In addition, and although land-use change in the Mekong Delta is guided by 10-year plans, the literature has shown that land use can be explained by the dominance of these individual choices, interacting with local environmental and socio-economic factors [3,4].

Regarding the impact of climate change on land use, many studies have assessed the impact of mainly sea-level rise on agriculture in the Mekong Delta and made adaptation recommendations for both farmers (local level) and the government (national level) [5]. In some of these studies, adaptation policies were evaluated through the scenarios in the models [6], which were themselves derived from numerical simulation results of climate change impacts. Assuming that the main actors of change were farmers, many farmers were encouraged to take relatively drastic measures to modify agricultural practices or land use so as to reduce and minimize the impact of upcoming changes on their incomes [7,8].

Additionally, increasing saltwater intrusion due to subsidence and sea-level rise strongly affects the agriculture and aquaculture activities in the Mekong Delta [1]. Though groundwater extraction partially compensates for this vulnerability and allows the continued implementation of a policy of agricultural intensification, it actually worsens the situation by increasing the subsidence of the delta [9], exacerbating saline intrusion and threatening crop production. The Government of Vietnam has guidelines for the region to manage groundwater depending on the state of the aquifer zones, to facilitate the construction of retention basins [10,11], or to reduce the production of crops that require excessive amounts of fresh water in certain seasons. However, these initiatives face major obstacles because provinces may be located at the confluence of extremely different agro-ecological zones, and it is difficult to design a single policy for the whole region. Provinces located in the same agro-ecological zone would ideally require concerted policies related to groundwater exploitation.
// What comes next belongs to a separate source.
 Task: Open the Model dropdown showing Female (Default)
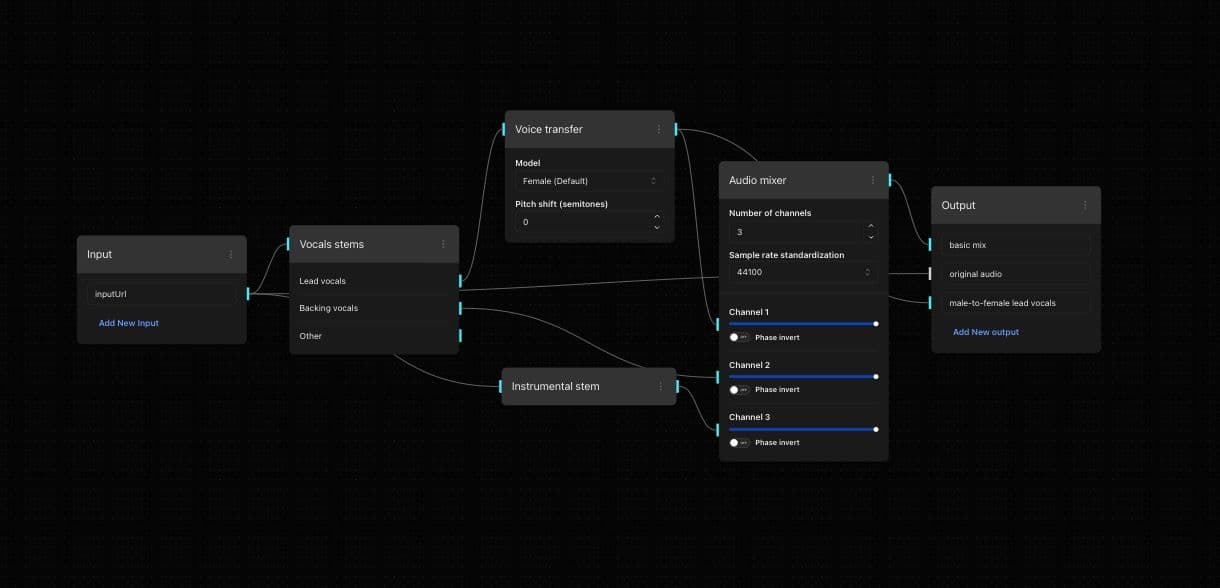click(589, 181)
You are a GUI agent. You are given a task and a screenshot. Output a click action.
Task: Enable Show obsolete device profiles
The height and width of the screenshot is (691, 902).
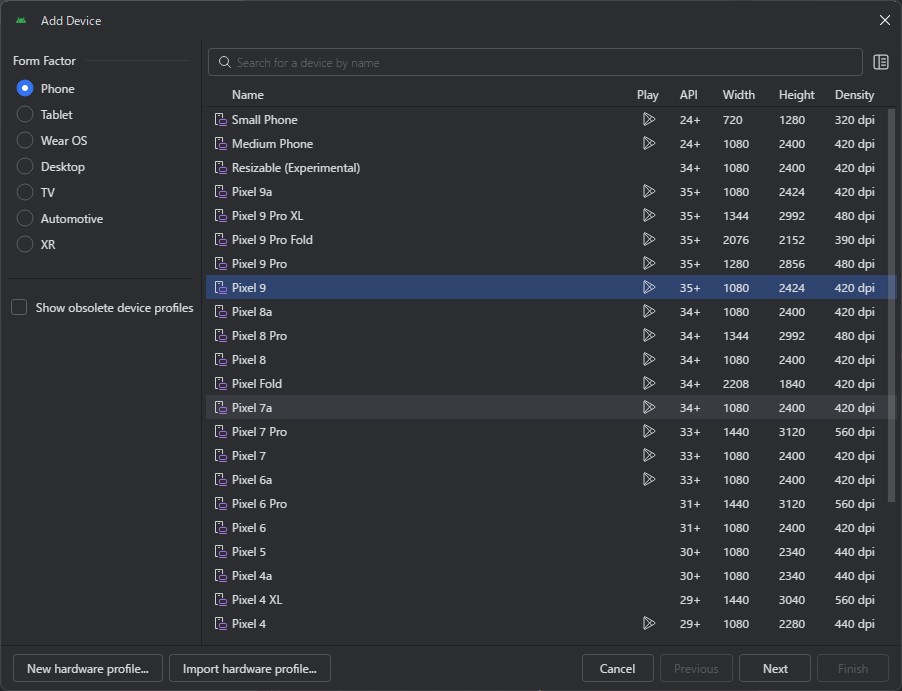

Regarding climate change adaptation, several authors have considered how to better assist authorities in identifying acceptable adaptation methods in an increasingly uncertain world by providing dynamic land-use adaptation pathways [12,13] (which require steps such as assessing vulnerability, defining adaptation, and reviewing and updating investment plans every year by evaluating the current impact of climate change) for replacing conventional planning (a 10-year plan with a 5-year reassessment). These innovative planning methods give us the ability to adapt more swiftly to changes. Therefore, despite the fact that all experts concur that the Mekong Delta would need to drastically adjust its land use in order to adapt to the effects of climate change, so far, there are not enough resources available to actually support a scientific approach to this transformation.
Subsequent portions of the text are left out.